Write out every single entry exactly.

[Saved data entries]
┏━━

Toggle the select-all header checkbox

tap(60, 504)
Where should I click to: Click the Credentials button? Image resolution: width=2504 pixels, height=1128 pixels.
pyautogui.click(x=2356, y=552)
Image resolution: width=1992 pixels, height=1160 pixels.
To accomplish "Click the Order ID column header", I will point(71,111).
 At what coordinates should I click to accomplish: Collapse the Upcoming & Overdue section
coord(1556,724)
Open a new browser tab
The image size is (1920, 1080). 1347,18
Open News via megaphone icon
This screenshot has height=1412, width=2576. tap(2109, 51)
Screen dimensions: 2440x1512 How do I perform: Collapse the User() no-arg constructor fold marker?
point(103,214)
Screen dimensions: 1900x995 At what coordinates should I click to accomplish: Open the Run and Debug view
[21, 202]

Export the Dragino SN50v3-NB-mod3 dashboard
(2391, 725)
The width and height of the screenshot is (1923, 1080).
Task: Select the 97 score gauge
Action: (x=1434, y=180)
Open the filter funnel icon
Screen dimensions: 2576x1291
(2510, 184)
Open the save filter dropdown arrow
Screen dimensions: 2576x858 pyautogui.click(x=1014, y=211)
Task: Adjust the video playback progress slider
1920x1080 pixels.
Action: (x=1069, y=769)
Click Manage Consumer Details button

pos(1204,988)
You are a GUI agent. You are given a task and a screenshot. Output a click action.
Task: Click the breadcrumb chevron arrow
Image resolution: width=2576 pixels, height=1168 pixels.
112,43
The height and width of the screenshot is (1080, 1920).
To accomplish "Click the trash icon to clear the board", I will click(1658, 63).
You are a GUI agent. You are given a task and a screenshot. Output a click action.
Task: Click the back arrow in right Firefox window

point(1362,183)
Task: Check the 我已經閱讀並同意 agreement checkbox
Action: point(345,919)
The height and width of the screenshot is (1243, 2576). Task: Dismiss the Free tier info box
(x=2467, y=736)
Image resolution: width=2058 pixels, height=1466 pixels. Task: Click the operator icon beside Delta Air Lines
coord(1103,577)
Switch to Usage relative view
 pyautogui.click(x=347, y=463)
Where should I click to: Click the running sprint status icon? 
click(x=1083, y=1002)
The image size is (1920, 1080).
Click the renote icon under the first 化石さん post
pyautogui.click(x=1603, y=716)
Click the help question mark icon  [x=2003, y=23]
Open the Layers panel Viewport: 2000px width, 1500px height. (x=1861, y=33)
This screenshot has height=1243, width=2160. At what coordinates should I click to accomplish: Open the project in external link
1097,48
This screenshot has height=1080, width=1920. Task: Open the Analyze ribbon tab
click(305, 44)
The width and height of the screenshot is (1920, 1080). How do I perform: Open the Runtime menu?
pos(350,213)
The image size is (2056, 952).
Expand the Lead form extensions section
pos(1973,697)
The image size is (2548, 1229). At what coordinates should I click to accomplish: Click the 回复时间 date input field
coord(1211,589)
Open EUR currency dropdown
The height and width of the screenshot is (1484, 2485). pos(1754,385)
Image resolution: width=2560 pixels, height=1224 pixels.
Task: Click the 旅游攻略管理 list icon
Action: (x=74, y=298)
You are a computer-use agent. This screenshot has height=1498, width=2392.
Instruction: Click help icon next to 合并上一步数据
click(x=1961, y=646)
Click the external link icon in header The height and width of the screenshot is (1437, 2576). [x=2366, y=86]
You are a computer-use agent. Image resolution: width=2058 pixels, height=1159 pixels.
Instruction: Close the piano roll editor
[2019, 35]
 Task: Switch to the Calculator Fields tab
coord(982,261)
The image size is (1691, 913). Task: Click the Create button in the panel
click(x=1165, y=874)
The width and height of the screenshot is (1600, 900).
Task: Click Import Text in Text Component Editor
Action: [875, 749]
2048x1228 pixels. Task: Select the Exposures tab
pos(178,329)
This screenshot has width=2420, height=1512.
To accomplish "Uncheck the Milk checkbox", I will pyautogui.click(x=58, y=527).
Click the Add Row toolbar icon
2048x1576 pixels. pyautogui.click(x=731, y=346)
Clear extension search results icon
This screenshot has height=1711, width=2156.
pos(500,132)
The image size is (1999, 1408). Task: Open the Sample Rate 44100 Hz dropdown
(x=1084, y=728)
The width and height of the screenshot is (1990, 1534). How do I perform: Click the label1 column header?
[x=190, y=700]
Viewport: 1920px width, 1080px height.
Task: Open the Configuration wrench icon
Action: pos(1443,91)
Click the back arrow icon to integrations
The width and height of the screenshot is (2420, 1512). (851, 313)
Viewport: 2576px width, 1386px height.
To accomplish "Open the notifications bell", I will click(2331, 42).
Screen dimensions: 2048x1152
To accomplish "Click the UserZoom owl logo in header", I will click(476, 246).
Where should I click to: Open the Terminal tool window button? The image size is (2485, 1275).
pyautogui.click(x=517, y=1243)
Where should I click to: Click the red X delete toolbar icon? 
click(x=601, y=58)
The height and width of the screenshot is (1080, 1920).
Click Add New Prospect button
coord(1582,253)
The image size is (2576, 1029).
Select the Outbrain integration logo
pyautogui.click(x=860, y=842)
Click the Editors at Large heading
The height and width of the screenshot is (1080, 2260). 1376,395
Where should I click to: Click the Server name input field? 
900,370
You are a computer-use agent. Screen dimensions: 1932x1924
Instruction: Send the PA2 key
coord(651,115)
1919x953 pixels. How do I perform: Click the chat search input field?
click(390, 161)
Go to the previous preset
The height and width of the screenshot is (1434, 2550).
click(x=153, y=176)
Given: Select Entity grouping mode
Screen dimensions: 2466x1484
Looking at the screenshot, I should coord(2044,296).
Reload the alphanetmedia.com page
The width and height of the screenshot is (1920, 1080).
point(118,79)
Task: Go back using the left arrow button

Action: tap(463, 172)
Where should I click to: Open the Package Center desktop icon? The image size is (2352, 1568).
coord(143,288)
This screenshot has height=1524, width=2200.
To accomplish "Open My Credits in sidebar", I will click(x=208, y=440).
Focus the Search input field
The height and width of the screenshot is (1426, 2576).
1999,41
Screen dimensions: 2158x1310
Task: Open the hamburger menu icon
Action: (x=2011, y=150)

┗━━

### [SOLUTION TO THE PROBLEM]
Toggle the select-all header checkbox

tap(60, 504)
Where should I click to: Click the Credentials button? Image resolution: width=2504 pixels, height=1128 pixels.
pyautogui.click(x=2356, y=552)
Image resolution: width=1992 pixels, height=1160 pixels.
To accomplish "Click the Order ID column header", I will point(71,111).
 At what coordinates should I click to accomplish: Collapse the Upcoming & Overdue section
coord(1556,724)
Open a new browser tab
The image size is (1920, 1080). 1347,18
Open News via megaphone icon
This screenshot has height=1412, width=2576. tap(2109, 51)
Screen dimensions: 2440x1512 How do I perform: Collapse the User() no-arg constructor fold marker?
point(103,214)
Screen dimensions: 1900x995 At what coordinates should I click to accomplish: Open the Run and Debug view
[21, 202]

Export the Dragino SN50v3-NB-mod3 dashboard
(2391, 725)
The width and height of the screenshot is (1923, 1080).
Task: Select the 97 score gauge
Action: (x=1434, y=180)
Open the filter funnel icon
Screen dimensions: 2576x1291
(2510, 184)
Open the save filter dropdown arrow
Screen dimensions: 2576x858 pyautogui.click(x=1014, y=211)
Task: Adjust the video playback progress slider
1920x1080 pixels.
Action: (x=1069, y=769)
Click Manage Consumer Details button

pos(1204,988)
You are a GUI agent. You are given a task and a screenshot. Output a click action.
Task: Click the breadcrumb chevron arrow
Image resolution: width=2576 pixels, height=1168 pixels.
112,43
The height and width of the screenshot is (1080, 1920).
To accomplish "Click the trash icon to clear the board", I will click(1658, 63).
You are a GUI agent. You are given a task and a screenshot. Output a click action.
Task: Click the back arrow in right Firefox window

point(1362,183)
Task: Check the 我已經閱讀並同意 agreement checkbox
Action: point(345,919)
The height and width of the screenshot is (1243, 2576). Task: Dismiss the Free tier info box
(x=2467, y=736)
Image resolution: width=2058 pixels, height=1466 pixels. Task: Click the operator icon beside Delta Air Lines
coord(1103,577)
Switch to Usage relative view
 pyautogui.click(x=347, y=463)
Where should I click to: Click the running sprint status icon? 
click(x=1083, y=1002)
The image size is (1920, 1080).
Click the renote icon under the first 化石さん post
pyautogui.click(x=1603, y=716)
Click the help question mark icon  [x=2003, y=23]
Open the Layers panel Viewport: 2000px width, 1500px height. (x=1861, y=33)
This screenshot has height=1243, width=2160. At what coordinates should I click to accomplish: Open the project in external link
1097,48
This screenshot has height=1080, width=1920. Task: Open the Analyze ribbon tab
click(305, 44)
The width and height of the screenshot is (1920, 1080). How do I perform: Open the Runtime menu?
pos(350,213)
The image size is (2056, 952).
Expand the Lead form extensions section
pos(1973,697)
The image size is (2548, 1229). At what coordinates should I click to accomplish: Click the 回复时间 date input field
coord(1211,589)
Open EUR currency dropdown
The height and width of the screenshot is (1484, 2485). pos(1754,385)
Image resolution: width=2560 pixels, height=1224 pixels.
Task: Click the 旅游攻略管理 list icon
Action: (x=74, y=298)
You are a computer-use agent. This screenshot has height=1498, width=2392.
Instruction: Click help icon next to 合并上一步数据
click(x=1961, y=646)
Click the external link icon in header The height and width of the screenshot is (1437, 2576). [x=2366, y=86]
You are a computer-use agent. Image resolution: width=2058 pixels, height=1159 pixels.
Instruction: Close the piano roll editor
[2019, 35]
 Task: Switch to the Calculator Fields tab
coord(982,261)
The image size is (1691, 913). Task: Click the Create button in the panel
click(x=1165, y=874)
The width and height of the screenshot is (1600, 900).
Task: Click Import Text in Text Component Editor
Action: [875, 749]
2048x1228 pixels. Task: Select the Exposures tab
pos(178,329)
This screenshot has width=2420, height=1512.
To accomplish "Uncheck the Milk checkbox", I will pyautogui.click(x=58, y=527).
Click the Add Row toolbar icon
2048x1576 pixels. pyautogui.click(x=731, y=346)
Clear extension search results icon
This screenshot has height=1711, width=2156.
pos(500,132)
The image size is (1999, 1408). Task: Open the Sample Rate 44100 Hz dropdown
(x=1084, y=728)
The width and height of the screenshot is (1990, 1534). How do I perform: Click the label1 column header?
[x=190, y=700]
Viewport: 1920px width, 1080px height.
Task: Open the Configuration wrench icon
Action: pos(1443,91)
Click the back arrow icon to integrations
The width and height of the screenshot is (2420, 1512). (851, 313)
Viewport: 2576px width, 1386px height.
To accomplish "Open the notifications bell", I will click(2331, 42).
Screen dimensions: 2048x1152
To accomplish "Click the UserZoom owl logo in header", I will click(476, 246).
Where should I click to: Open the Terminal tool window button? The image size is (2485, 1275).
pyautogui.click(x=517, y=1243)
Where should I click to: Click the red X delete toolbar icon? 
click(x=601, y=58)
The height and width of the screenshot is (1080, 1920).
Click Add New Prospect button
coord(1582,253)
The image size is (2576, 1029).
Select the Outbrain integration logo
pyautogui.click(x=860, y=842)
Click the Editors at Large heading
The height and width of the screenshot is (1080, 2260). 1376,395
Where should I click to: Click the Server name input field? 
900,370
You are a computer-use agent. Screen dimensions: 1932x1924
Instruction: Send the PA2 key
coord(651,115)
1919x953 pixels. How do I perform: Click the chat search input field?
click(390, 161)
Go to the previous preset
The height and width of the screenshot is (1434, 2550).
click(x=153, y=176)
Given: Select Entity grouping mode
Screen dimensions: 2466x1484
Looking at the screenshot, I should coord(2044,296).
Reload the alphanetmedia.com page
The width and height of the screenshot is (1920, 1080).
point(118,79)
Task: Go back using the left arrow button

Action: tap(463, 172)
Where should I click to: Open the Package Center desktop icon? The image size is (2352, 1568).
coord(143,288)
This screenshot has height=1524, width=2200.
To accomplish "Open My Credits in sidebar", I will click(x=208, y=440).
Focus the Search input field
The height and width of the screenshot is (1426, 2576).
1999,41
Screen dimensions: 2158x1310
Task: Open the hamburger menu icon
Action: (x=2011, y=150)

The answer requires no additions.